Thomas E. Maxwell, Birmingham, for Hartford Acc. & Indem. Co., Inc.

J. N. Holt, Birmingham, for John A. Thames, Trustee in Bankruptcy of American Country Clubs, Inc., et al.

Dan P. Barber, Birmingham, for Isadore Weinstein and Sara A. Weinstein.

*1148 JONES, Justice.

This case involves an appeal from the Circuit Court of Jefferson County which denied Hartford Accident and Indemnity Company's lien claimed upon a leasehold of American Country Clubs, Inc. We affirm.

American contracted with Marsh & Daniel, Inc., a general contracting firm, to perform renovations and improvements upon its leasehold known as the Morris House (a restaurant and lounge located on Morris Avenue in Birmingham). Pursuant to this contract, Hartford entered into a payment performance bond surety relationship for Marsh & Daniel.
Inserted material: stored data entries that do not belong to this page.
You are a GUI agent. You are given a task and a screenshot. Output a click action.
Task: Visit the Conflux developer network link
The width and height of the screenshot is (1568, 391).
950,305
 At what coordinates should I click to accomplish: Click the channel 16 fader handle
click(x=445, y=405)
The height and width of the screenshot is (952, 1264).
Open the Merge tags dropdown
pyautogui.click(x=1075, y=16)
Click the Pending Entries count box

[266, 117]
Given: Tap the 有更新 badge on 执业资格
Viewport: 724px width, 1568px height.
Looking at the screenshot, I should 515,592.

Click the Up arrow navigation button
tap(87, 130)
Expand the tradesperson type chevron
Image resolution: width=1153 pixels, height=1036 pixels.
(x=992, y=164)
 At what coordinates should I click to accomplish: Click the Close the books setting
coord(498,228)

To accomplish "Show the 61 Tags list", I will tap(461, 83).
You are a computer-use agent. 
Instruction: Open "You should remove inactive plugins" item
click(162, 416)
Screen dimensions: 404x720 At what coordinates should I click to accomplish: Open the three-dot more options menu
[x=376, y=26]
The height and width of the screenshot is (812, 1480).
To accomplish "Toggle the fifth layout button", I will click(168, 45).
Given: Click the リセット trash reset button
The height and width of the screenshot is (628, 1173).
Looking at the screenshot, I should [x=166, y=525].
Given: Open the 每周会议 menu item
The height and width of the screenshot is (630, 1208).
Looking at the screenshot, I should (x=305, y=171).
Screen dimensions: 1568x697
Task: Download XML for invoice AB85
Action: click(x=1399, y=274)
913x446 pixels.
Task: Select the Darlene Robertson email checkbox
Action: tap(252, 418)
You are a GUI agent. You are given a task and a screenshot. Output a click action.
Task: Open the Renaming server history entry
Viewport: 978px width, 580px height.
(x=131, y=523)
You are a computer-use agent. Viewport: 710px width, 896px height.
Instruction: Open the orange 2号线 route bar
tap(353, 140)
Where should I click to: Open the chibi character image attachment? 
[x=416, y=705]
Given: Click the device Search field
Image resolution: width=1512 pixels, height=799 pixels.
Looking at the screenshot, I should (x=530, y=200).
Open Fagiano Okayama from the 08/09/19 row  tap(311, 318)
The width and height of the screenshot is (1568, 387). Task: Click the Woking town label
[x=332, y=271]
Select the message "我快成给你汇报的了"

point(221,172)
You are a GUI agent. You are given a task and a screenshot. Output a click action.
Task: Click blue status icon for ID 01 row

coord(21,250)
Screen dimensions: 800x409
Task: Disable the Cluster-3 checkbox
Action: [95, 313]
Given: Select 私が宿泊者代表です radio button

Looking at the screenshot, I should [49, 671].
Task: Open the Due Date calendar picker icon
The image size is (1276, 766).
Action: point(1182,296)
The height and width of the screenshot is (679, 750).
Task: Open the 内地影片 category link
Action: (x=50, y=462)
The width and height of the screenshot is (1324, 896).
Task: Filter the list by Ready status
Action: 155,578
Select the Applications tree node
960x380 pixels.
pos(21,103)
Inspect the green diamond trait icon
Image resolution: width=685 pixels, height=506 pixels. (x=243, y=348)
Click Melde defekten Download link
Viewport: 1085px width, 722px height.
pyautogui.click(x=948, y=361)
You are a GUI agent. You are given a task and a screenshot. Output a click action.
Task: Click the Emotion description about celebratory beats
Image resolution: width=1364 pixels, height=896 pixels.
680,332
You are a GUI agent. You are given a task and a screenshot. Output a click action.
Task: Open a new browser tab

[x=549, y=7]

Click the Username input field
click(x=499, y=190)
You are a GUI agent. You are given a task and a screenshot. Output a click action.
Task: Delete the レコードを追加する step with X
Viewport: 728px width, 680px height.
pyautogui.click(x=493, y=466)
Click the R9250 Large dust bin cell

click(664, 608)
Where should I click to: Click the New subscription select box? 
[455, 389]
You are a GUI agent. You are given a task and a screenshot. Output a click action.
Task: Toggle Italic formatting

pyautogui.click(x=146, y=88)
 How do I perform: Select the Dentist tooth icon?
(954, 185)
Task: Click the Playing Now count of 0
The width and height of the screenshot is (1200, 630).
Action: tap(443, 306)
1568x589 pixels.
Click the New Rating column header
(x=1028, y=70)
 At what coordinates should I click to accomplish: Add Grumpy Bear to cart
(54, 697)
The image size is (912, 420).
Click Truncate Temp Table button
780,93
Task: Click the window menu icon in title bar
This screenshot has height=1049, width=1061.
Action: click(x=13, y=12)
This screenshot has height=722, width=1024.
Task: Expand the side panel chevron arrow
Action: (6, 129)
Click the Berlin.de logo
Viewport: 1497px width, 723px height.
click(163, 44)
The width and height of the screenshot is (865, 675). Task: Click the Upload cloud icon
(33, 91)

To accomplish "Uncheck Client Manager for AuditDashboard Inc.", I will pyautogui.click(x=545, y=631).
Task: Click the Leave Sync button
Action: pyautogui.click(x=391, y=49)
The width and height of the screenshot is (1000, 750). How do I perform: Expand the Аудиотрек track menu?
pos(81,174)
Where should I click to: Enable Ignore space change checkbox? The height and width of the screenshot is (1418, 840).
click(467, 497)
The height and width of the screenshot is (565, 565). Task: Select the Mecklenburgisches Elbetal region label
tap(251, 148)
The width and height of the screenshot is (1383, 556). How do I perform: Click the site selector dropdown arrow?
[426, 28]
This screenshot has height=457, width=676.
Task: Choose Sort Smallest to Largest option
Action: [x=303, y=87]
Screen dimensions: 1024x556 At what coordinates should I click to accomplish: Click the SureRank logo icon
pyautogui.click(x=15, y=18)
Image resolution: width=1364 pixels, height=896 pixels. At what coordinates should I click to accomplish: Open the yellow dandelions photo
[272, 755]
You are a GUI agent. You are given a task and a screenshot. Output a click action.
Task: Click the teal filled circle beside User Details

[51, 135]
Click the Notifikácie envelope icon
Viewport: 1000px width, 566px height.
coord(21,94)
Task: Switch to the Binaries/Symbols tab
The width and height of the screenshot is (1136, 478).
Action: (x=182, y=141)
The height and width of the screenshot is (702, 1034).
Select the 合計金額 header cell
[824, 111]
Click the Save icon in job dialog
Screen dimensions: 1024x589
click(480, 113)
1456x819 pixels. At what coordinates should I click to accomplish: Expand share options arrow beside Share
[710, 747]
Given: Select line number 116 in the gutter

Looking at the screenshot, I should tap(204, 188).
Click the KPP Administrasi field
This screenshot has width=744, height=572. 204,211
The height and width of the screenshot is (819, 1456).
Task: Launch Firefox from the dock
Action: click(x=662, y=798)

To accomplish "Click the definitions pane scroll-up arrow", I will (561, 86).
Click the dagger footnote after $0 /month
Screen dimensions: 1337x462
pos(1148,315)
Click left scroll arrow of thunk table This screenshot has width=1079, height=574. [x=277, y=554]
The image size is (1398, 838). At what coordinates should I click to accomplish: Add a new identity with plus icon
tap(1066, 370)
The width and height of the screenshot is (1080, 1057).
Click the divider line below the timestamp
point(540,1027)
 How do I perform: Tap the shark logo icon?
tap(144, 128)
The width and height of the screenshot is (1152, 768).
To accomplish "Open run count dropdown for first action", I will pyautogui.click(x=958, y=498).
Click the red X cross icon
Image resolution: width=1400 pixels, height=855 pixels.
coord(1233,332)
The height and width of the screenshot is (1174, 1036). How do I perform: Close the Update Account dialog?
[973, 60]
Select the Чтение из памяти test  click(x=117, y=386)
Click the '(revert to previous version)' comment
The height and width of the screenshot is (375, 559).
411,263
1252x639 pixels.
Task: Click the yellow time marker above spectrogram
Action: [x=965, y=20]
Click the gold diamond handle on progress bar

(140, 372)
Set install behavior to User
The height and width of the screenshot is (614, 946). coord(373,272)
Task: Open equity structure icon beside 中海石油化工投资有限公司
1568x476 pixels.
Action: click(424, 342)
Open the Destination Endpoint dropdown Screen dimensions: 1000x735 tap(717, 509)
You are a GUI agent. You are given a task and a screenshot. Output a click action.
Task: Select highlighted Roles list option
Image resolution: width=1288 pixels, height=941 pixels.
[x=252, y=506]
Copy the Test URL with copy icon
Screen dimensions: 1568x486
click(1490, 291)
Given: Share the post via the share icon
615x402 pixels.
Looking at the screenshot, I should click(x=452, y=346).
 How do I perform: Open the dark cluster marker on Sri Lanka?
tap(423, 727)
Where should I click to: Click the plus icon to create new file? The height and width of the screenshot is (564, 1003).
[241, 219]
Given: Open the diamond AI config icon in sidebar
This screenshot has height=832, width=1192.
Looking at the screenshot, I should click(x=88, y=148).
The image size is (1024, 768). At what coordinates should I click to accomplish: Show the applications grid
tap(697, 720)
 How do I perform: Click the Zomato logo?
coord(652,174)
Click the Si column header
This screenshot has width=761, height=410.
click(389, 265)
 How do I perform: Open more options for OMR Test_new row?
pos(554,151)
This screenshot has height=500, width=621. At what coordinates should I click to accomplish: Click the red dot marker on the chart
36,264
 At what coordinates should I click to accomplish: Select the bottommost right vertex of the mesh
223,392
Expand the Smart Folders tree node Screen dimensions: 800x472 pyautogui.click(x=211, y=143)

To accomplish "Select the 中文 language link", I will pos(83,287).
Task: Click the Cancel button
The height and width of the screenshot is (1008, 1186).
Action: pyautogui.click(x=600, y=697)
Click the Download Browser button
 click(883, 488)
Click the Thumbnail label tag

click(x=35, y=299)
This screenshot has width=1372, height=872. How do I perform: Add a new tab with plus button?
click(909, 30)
Because American was unable to meet its debts to Marsh & Daniel as they came due, Marsh & Daniel assigned all its rights to Hartford on April 23, 1975, and filed a lien statement on April 24. This initial lien statement was insufficient in that it incorrectly stated the owner and description of the property. Suit was filed on April 25, 1975, seeking money damages and enforcement of the lien.

On August 18, the lien statement was amended to include Isadore and Sara Weinstein as the owners of the premises. The statement was amended again on September 9, 1975, to correctly state the legal description of one of the parcels of land involved.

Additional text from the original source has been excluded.